I am creating a Java EE application that allows users to add/remove "socketinfo" tables (stored in a database) from a web interface. If the user enables a "socketinfo" from the web interface, the application server must create a socket listener for the incoming packets and process the data. If the user disables or deletes the "socketinfo" the socket listener must be removed. The entire product must be contained in a single ear, and preferrably compliant. Some approaches I have considered but ran into problems with are:
Create a JCA resource adaptor for sockets and use MDBs as the listeners. The problem I ran into here was that I cannot figure out how to programmatically deploy MDBs for different sockets when the user adds them.
Create a @Singleton/@Service ejb that manages the daemon threads with careful synchronization. The singleton ejb can be injected into the business layer so that CRUD operations and socket manipulation happen in the right workflow. The problem here was that supposedly creating threads from EJBs is considered a bad practice and is not spec compliant (even if the singleton life cycle is correctly handled and proper synchronization mechanisms are in place?).

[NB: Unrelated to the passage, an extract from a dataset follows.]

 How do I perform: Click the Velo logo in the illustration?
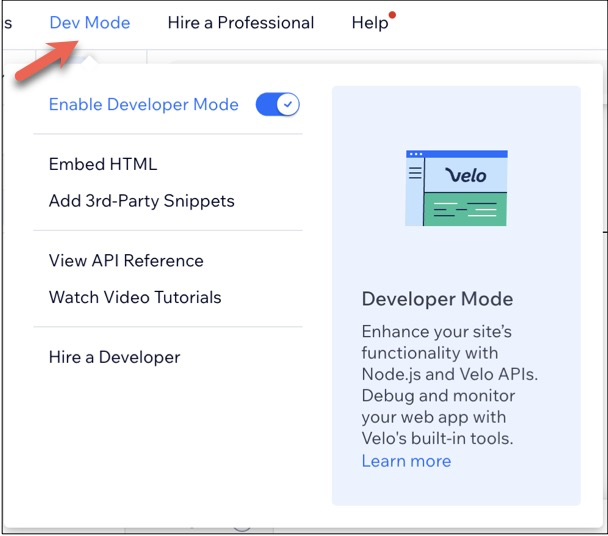[x=465, y=176]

Put the threads in the domain model (another singleton?) and have the EJBs use the model. This was the worst of all of them since application servers tend to have multiple classloaders, less container support in general, plus this suffers from everything 2. suffers from.

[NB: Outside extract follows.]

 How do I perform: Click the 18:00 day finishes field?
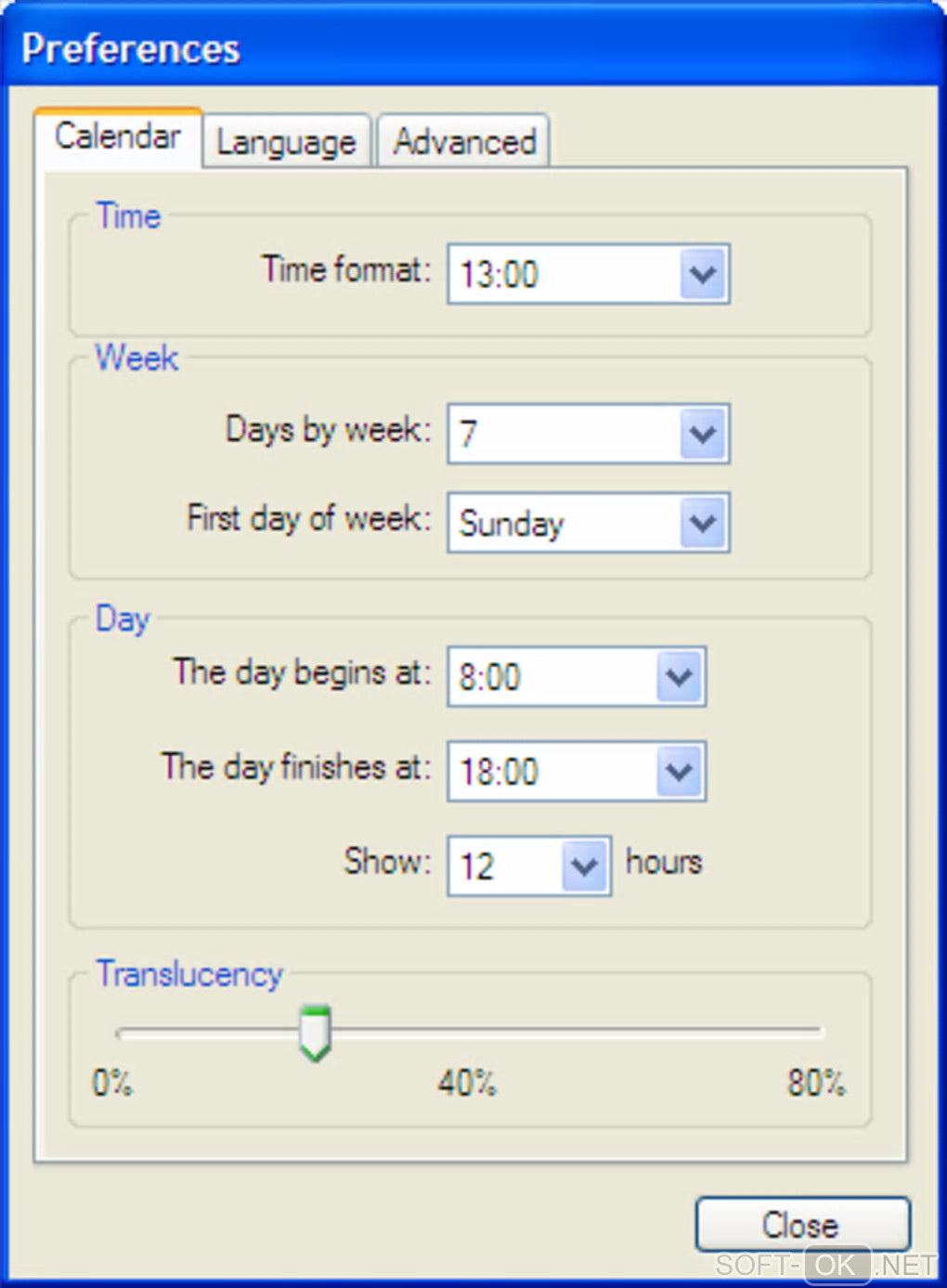(x=551, y=772)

Any idea how to correctly handle this situation in Java EE?
EDIT: An extension to this question: Assuming I decide to approach this problem like ewernli suggests in his solution 3, what do I gain by doing this in JCA (with a custom interface to add internal threads) that I would not get from a (well-designed) singleton? While creating a resource adapter does not look like a monstrous task, it does not seem entirely trivial and could be a little time consuming (and maybe even harder to follow for other developers).